### Tasks
(a) Answer these about the article on weeding mistakes that harm plants, one line each:
(i) How deep a layer of mulch does the article describe as a good soil covering?
(ii) What two effects of piling on too much mulch does it name?
(iii) Why is a thick cone of mulch around a tree trunk called a "mulch volcano"?
(b) Pick up the article on weeding mistakes that harm plants where it ends and keep writing it.

::: Document section :::

Four Ways We Can Hurt Plants Trying to Control Weeds

Sometimes in the zeal to win the battle with weeds, gardeners end up inadvertently harming their lawns and plants.

Without due care, some of the tactics and techniques that stop weeds can spill over into stunting or even killing off-target growth.

Four common scenarios:

Too much mulch around a tree creates a mulch volcano.

Mulch has been mounded up against the trunk of this tree to create a "mulch volcano." George Wiegel

Excess or “volcano” mulching

Some mulch is a good thing. In addition to blocking weeds, a soil covering of two to three inches of shredded bark, wood chips, or pine needles slows moisture loss from the soil, moderates swings in soil temperature, and adds nutrition as the organic matter breaks down.

The problem is when gardeners pack on too much. That starts to interfere with oxygen moving into the soil and soaks up rain before it ever has a chance to reach the plant roots.

Particularly damaging is when gardeners pack a thick layer of mulch around trees, including several inches or more up the tree’s trunk.

This cone of destruction is commonly called a “mulch volcano” because of its shape.

::: Listing :::

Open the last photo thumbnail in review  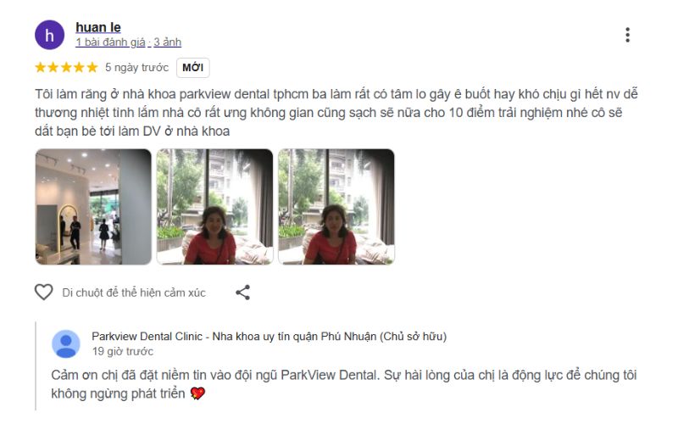pos(336,207)
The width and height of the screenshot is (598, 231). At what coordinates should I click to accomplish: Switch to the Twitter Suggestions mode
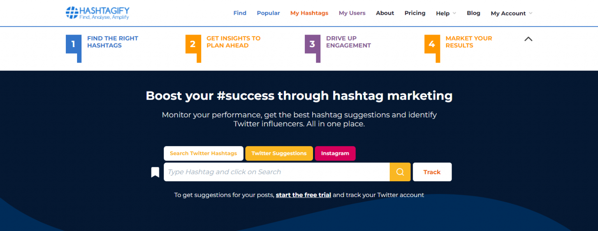[279, 153]
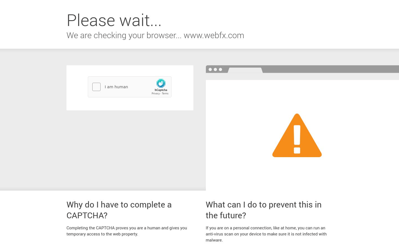
Task: Open the hCaptcha Privacy link
Action: click(155, 94)
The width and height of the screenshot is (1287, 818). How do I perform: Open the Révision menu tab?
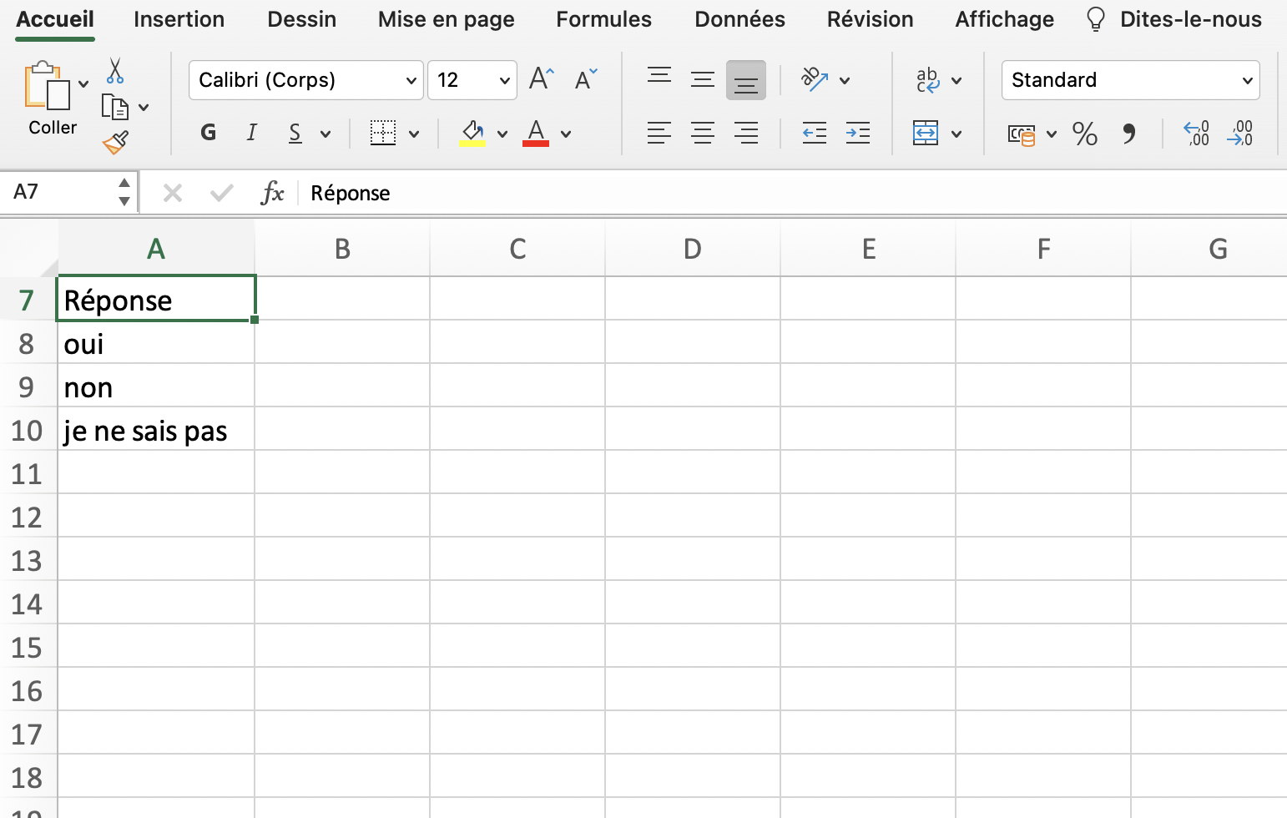[870, 19]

:::

### Responses to the tasks
(a)
(i) Two to three inches.
(ii) It interferes with oxygen moving into the soil, and it soaks up rain before the rain can reach the plant roots.
(iii) Because of its shape.

(b)
A mulch volcano is damaging because it encourages bark rot and the growth of shallow roots that can both dry out quickly in the above-ground mulch layer and girdle a tree to death by growing in ever-tightening circle around the tree’s base.

Packing mulch against the trunk also gives cover to insects and rodents that might feed on the bark.

Mulch the right way

If you have a little too much mulch, pull it a few inches back from the trunk and cultivate the rest to break up matting and allow improved air exchange and drainage. Don’t add more until the layer breaks down to less than three inches.

If you have a lot too much mulch, pull it back from the trunk, remove the excess farther out to a level of three inches, and move the rest to other areas of the yard that need more mulch. Or pile it for later use.

Spraying weeds

Take extra care to read the label and avoid spraying plants when using weed killers. Yevtony / iStock / Getty Images Plus

Herbicide spray drift


Don’t underestimate how far off-target a spray of herbicide can go.

Just because you can’t see it doesn’t mean enough fine mist hasn’t blown onto a neighboring plant to kill it or harm it along with the weed you were targeting.

Spraying on windy days carries the spray drift even farther.

To head off drift, place a barrier between the weed and other plants before you spray. A sheet of cardboard or a wide board work well.

Or resort to hand-pulling in places where weeds and desired plants are growing near one another.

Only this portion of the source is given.